Shon Faye is an expert at knowing how and where things will land. A lyrical, hearty passage will end in a hard truth or a sex joke; it’s quite refreshing when a political writer doesn’t take themselves too seriously. You can even sense that she still rolls her eyes at the idea of having to write a love-centric tell-all in the first place. “I’m not convinced you can learn to be loved or practice love well merely from reading a book,” she says in its final moments, which would erode everything before it had Love In Exile not embraced ambiguity at every turn.

Gender roles have not served society well, of course, but Shon Faye often wonders if happiness comes from marrying a protective man (“Possibly in a church”). She’d like to be sexy, as many women would, but doing so would play into a male fantasy, weaned on porn. She often uses men for sex, denying their personhood (“Given that men could not be trusted, I did not have the power to respect their inner lives and was best off using sex to manipulate them”).

When they do the same, and she stays with them, it stings: “More painful than the memory of any man’s disregard for my humanity is my betrayal of myself in letting him do it for something as supposedly cheap and as fleeting as the feeling of being desired.”

Contradicting yourself isn’t a flaw; rather, it’s just part of being human. Less honest writers would certainly make their books more ideologically homogeneous than Love In Exile. Faye is more interested in the meaty truth.

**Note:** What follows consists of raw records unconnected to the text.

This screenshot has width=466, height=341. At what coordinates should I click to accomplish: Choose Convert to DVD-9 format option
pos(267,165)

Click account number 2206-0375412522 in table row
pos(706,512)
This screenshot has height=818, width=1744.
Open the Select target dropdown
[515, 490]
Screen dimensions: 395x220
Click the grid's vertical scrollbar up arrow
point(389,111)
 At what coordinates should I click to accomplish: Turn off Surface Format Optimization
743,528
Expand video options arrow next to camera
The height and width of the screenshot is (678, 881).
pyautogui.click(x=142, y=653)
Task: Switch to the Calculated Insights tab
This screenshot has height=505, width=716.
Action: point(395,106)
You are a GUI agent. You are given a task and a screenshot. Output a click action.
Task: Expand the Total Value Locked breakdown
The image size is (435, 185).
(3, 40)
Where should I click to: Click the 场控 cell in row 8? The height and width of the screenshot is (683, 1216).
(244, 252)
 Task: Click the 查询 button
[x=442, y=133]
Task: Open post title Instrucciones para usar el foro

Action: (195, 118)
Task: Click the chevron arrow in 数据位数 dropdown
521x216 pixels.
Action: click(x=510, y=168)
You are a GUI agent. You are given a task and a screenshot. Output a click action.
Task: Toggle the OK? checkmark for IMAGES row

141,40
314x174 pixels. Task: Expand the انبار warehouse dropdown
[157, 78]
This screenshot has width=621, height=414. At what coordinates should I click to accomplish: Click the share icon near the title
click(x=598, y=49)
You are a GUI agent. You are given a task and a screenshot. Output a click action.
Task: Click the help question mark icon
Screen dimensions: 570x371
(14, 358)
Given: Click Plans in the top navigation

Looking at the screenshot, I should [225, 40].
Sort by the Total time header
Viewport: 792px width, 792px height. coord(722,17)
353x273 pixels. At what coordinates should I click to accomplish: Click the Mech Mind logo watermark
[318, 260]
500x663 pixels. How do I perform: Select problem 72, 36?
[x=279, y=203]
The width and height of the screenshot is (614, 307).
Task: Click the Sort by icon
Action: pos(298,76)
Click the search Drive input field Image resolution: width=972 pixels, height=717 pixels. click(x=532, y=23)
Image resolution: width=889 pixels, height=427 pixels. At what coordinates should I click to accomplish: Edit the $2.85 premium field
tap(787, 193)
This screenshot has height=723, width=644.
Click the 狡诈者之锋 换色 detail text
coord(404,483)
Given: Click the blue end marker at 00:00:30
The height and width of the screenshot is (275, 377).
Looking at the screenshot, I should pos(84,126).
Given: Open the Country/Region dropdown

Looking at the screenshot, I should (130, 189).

Nowhere does the book feel that Shon Faye has figured it out, that she’s a PhD in Love Studies. If she had, well, that’d be the biggest marker of ineptitude — she’s the first to lay bare her mistakes and fuck-ups. Love In Exile’s thesis is that love is a squirmy thing to figure out; it is, in turn, fragile, hard to come by, or the easiest thing ever. What else is there to do? “Love is a risky business, and it hurts,” Faye writes. “I want to bear witness to that and still try anyway.”